Instructions for the task - Extend the forum thread on relative humidity and moisture in plastic raw material, starting after its final sentence.

[Begin Page]

Relative Humidity and Plastic Raw Material Moisture

J

JPDaniel

#1
Dear forum Members,

My query comes out of the need for setting the right preheating time for plastic raw material before injection molding for various seasons for a tropical climate near sea coast.

Would the plastic granules have low moistue content during summer when RH is lower compared winter where RH is high. The absolute humidity must be high during summer, which means more water vapour in air and I am unable to decide. :confused:

Is it true that low RH means lower moisture content in plastic granules?

Please give your thought on this.

Best Regards,
P. Daniel
 

Ronen E

Just a person
Super Moderator
#2
Hi P.,

Absolute humidity is irrelevant. In general, if the barometric pressure is constant, the higher the air temperature, the more moisture air is able to hold. The fact that there's more moisture in the air (in absolute terms) doesn't necessarily mean more moisture will be transferred to the plastic granules. There's more moisture around, but also a higher ability of the air to keep it.

On the other hand, as relative humidity (RH) goes up, the air is less and less capable of keeping it, up to the point of RH 100%, where you will see fog forming. the air is no longer able to hold the moisture as gas molecules and the water will start forming droplets. So basically you should pay attention to RH.

Considering plastic resins for injection molding, you should be strictly adhering to the raw material manufacturer's instructions concerning moisture content / drying. If critical, get a moisture content meter and use it for making decisions. If the bulk raw material packaging is adequate and storage periods are not excessive (proper stock management), then this should be less of a concern, but you may want to establish the facts based on actual measurements.

Cheers,
Ronen.
 
J

JPDaniel

#3
Hi Ronen,

Thanks for the information.
I agree, measurement should be the basis for this decision. :yes:

We might have to test samples with different initial moisture content and record the time it takes to reach the required level.

We have Precisa moiture testing instrument and would carryout the tests.

Again, I presume the above test might give different heating times based on the RH on that day. Hope it would not be significant.

[End Page]
[Begin Record set]

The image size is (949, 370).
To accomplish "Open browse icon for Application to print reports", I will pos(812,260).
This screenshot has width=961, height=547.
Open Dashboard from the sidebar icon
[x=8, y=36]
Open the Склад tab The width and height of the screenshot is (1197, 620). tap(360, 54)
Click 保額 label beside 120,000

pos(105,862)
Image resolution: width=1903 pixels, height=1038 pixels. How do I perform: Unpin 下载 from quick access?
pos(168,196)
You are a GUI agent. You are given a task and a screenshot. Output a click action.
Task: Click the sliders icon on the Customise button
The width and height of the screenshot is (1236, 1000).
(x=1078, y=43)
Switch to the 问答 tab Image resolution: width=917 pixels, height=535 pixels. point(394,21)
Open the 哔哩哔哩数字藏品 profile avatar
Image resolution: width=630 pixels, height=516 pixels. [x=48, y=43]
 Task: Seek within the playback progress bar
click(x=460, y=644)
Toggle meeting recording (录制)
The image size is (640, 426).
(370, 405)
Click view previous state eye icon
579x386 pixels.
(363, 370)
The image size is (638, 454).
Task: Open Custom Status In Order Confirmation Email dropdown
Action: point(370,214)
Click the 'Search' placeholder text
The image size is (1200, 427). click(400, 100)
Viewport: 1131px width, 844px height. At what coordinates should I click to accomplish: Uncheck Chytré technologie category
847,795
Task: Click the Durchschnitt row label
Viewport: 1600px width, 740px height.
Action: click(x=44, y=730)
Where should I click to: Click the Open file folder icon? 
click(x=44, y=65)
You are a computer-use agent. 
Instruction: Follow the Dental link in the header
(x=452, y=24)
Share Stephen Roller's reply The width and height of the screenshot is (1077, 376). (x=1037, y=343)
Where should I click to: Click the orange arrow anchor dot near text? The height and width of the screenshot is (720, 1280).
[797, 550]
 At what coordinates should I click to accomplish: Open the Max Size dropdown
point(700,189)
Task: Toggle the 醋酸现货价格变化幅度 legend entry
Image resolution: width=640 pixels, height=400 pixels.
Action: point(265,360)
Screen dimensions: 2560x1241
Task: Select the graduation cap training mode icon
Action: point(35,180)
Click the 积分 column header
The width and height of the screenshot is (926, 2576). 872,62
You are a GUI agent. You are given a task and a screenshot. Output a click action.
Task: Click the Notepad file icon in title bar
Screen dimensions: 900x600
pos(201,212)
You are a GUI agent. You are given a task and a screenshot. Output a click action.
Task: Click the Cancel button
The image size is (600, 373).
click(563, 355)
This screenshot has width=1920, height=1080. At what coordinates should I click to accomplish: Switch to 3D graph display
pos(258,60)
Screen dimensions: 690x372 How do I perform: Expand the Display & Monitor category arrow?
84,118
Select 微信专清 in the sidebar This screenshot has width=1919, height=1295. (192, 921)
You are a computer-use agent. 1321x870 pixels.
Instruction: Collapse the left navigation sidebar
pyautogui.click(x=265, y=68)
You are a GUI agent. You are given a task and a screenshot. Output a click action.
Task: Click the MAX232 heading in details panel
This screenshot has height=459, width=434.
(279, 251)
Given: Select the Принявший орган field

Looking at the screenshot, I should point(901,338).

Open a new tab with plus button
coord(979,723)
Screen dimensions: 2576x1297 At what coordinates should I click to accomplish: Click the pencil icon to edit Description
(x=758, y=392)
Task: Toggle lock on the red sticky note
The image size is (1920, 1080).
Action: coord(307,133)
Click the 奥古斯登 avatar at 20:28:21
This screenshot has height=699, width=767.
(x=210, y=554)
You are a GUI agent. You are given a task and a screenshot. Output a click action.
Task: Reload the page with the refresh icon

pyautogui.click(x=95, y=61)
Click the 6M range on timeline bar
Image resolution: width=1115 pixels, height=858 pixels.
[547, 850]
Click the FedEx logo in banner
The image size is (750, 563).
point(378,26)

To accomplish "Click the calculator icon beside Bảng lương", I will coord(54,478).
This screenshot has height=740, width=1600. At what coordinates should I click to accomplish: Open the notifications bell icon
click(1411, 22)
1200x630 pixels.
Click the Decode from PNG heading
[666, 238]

[End Record set]

Final result -
Thanks,

P.Daniel
 

Bjourne

Involved In Discussions
#4
Very nice post there Ronen :) I agree there that aside from paying attention to the RH, the proper handling/storage/dispensing of the mold material is very critical also. And please also consider the kind of mold material you have. I am not that familiar with injection molding plastic resins but in semiconductor molding our EMC (Epoxy Molding Compound) follows strict stock management based on (as Renon stated earlier) it's characteristics and manufacturer's instructions. They may differ per manufacturer such as in Henkel they advice us to:

1. Store at 5deg or below (cold storage)
2. Remove from cold storage thaw from 16-24hrs prior usage.
3. Handle with lint free gloves.
4. Keep away from heat.
5. Keep desiccant bags with the pail/box until used up.
6. Replace lid on pail after each use.
7. Consume within 24 hours of opening.
8. Unused --unopened material which has been already thawed and exposed to room temp min 48hrs (with within spec RH)can be restored/refreezed to cold storage only once(at 5deg or below). Thawing and other conditions apply.

Floorlife (72hrs): Thawing time(24hrs) + Exposure Time (48hrs)
RH: 40-65% (SPC recorded)
Temp: 20-27deg C (SPC recorded)

Samsung EMC's differ from Henkel as they allow

1. Store at 5deg or below (cold storage)
2. Remove from cold storage thaw from 16-24hrs prior usage.
3. Handle with lint free gloves.
4. Keep away from heat.
5. Keep desiccant bags with the pail/box until used up.
6. Replace lid on pail after each use.
7. Consume within 24 hours of opening.
8. Unused --unopened material which has been already thawed and exposed to room temp min 72hrs (with within spec RH)can be restored/refreezed. Refreeze can only be done once.

Floorlife (72hrs): Thawing time(24hrs) + Exposure Time (48hrs)
RH: 40-65% (SPC recoreded)
Temp: 20-27deg C (SPC recorded)

Refreezed materials can be used for production within 24hrs. If unopened it will be scrapped. If opened and used it must be consumed with the 24hr period otherwise it will be scrapped.

Also I'd like to add that we have observed that the time of preheating EMC shortens as the summer months come (despite the proper control of humidity with the proper storage and handling). That short pellet preheat time is within pellet temp requirement. I do not have a copy of that particular study that our engineers have done as I am not privy to it but I was involved with it. Mold EMC exposure over time (in the production floor) during the summer months and the cold months. Humidity, stock management/handling, machine settings/parameters(which include preheat time) etc affecting quality.

Good-luck ;)

Some links if it may help in a small way,

http://www.pharmtech.com/pharmtech/data/articlestandard/pharmtech/022005/141826/article.pdf

http://www.asse.org/professionalsafety/docs/Alan McCartney Article.pdf

http://www.toray.jp/plastics/en/products/amilan/technical/tec_007.html
 

Ronen E

Just a person
Super Moderator
#5
Hi,

Just wanted to mention that thermoplastic injection moulding is quite different from thermoset (cross-linking, gelling) moulding such as with epoxy resins. In thermoplastic resins flow is enabled by heating, then the object solidifies when cooled. Humidity is controlled to avoid the water vapour interacting with the resin while hot and under pressure. With thermosetting resins the material is essentially a fluid while cold and then it solidifies (gels) when heated. Solidification of thermoplastic resins is a physical process which is essentially reversible, while in thermoset materials it is a chemical process (chemical bonding) that is mostly irreversible. That's why thermoset materials will usually burn before they melt, if heated sufficiently.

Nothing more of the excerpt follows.